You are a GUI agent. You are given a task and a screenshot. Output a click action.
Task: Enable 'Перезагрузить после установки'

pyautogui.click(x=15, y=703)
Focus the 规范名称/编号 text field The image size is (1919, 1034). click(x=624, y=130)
####
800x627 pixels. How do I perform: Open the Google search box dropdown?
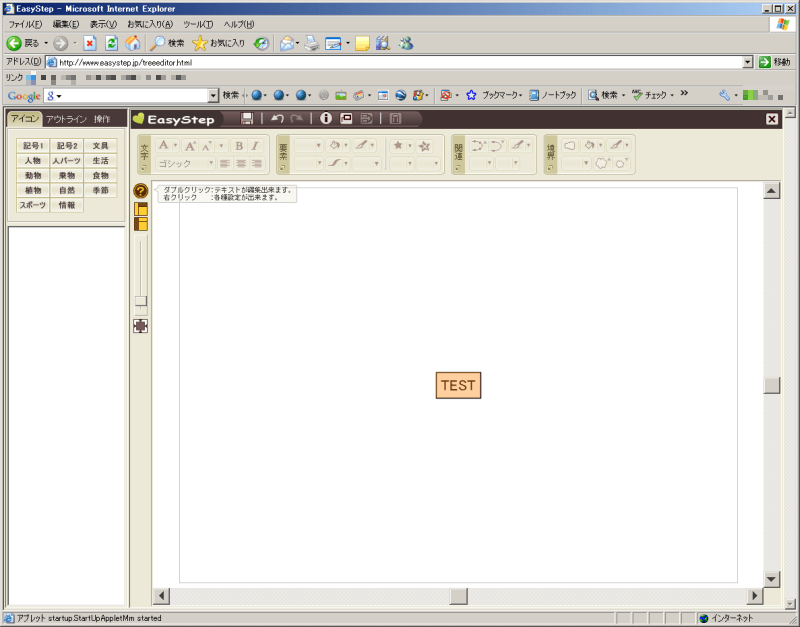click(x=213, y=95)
####
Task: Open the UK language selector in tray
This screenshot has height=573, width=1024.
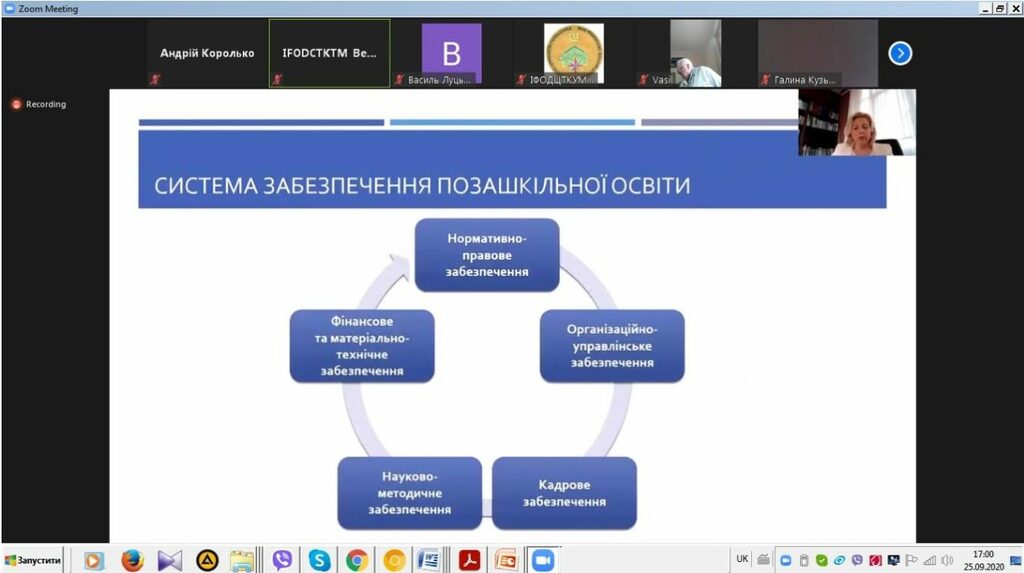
####
» What you should do
Report every line of the data in which "screenshot" appears.

» Result of this exercise
You are a GUI agent. You are given a task and a screenshot. Output a click action.
This screenshot has height=573, width=1024.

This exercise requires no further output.